How southern is Kentucky? Is Kentucky in the South? Is Kentucky of the South? These are questions that have perennially engaged commentators and scholars. A handful of new books examine Kentucky’s southerness, especially through its post–Civil War Confederate identity. Yet, Kentucky historians have traditionally viewed Kentucky as being exceptional—sometimes an exception within the South and sometimes one apart from it. Kentucky challenges historians to define the indefinable qualities of southernness. Where are the boundaries of the South? How are they defined? By state borders, by geographical features, by partisan affiliation, by linguistic similarity, by food, music, or folk culture? Are the boundaries of the South shaped by shared historical experience? If so, what events define southern history and southern culture? In the 1860s, Kentucky was a slave state that remained loyal to the Union. Which is more “southern,” slavery or supporting the Confederacy? How much of one or the other does it take to tilt the scales in favor of southernness?

C. Vann Woodward, for what it is worth (and it is no stretch to say that his opinion is worth more than many), included Kentucky in his masterful Origins of the New South. In that volume and elsewhere subsequently, we learned that Kentucky eventually turned to racial segregation like its Deep South counterparts. Yet it was the only southern state that did not pass a poll tax or other laws designed specifically to disenfranchise African Americans en masse. Do the de jure trappings of Jim Crow, which were present to a much lesser [End Page 549] degree than farther south, outweigh the de facto results, which were—tragically—often the same for African Americans in Kentucky? So, again, how southern is Kentucky and how exceptional? The three articles in this issue each address these questions in some way.

J. Michael Rhyne takes an innovative look at the last two years of the Civil War, when the commonwealth was wracked by political infighting and guerilla warfare. Rhyne writes that we should not view the war in the way it is traditionally viewed, as a war between states or sections. Instead, he argues, the war, in Kentucky at least, should be viewed as a war over federal authority. Most white Kentuckians remained loyal to the federal government, but following the Emancipation Proclamation in 1863 and the recruitment of African American men in 1864, many in the commonwealth began to question federal authority, albeit from within the system unlike their Deep South counterparts. All suffered as a result of this internecine conflict, but especially African Americans.

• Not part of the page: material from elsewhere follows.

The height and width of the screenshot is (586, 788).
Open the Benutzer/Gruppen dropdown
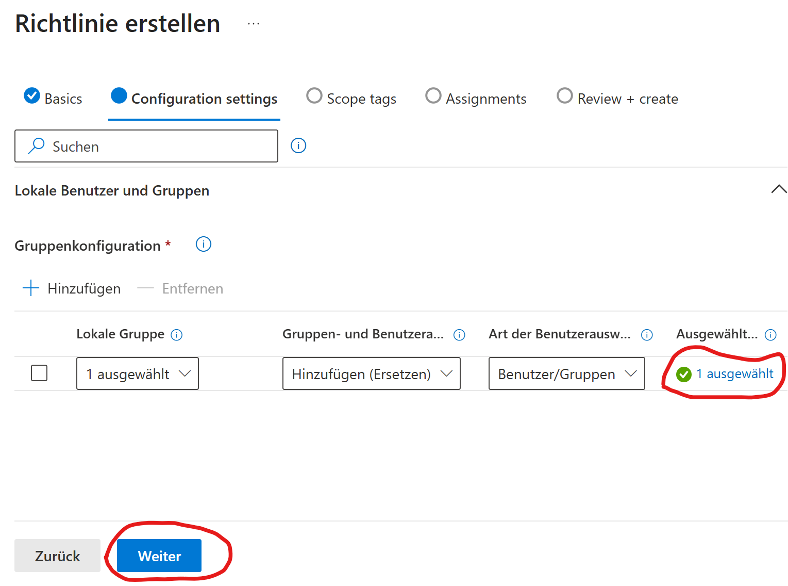566,373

For his article, Nathan McGee has examined listener responses to the programming of John Lair’s Renfro Valley music complex. Born in Rockcastle County in the 1890s, Lair had dreams of show business success but had no musical abilities himself. Thus, he turned to songwriting, producing, managing, and emceeing. He got his break in Chicago in the late 1920s as the host of a country-music radio program. From there he moved to a radio station in Cincinnati for several years, but he always planned to return to his eastern Kentucky roots and broadcast radio programs from rural Appalachia. His dream became a reality in the late 1930s when he and his musical acts moved to his new Renfro Valley music complex in Rockcastle County. By then, Lair’s programs already had a huge following around the nation. As McGee points out, many southerners who had moved out of the region during the Great Migration tuned in to Lair’s programs to hear the sounds of home. For southern migrants living in the urban Midwest, listening to the home folks sing traditional tunes helped ease the transition to city life and mitigated the conflicts with native urban dwellers. [End Page 550]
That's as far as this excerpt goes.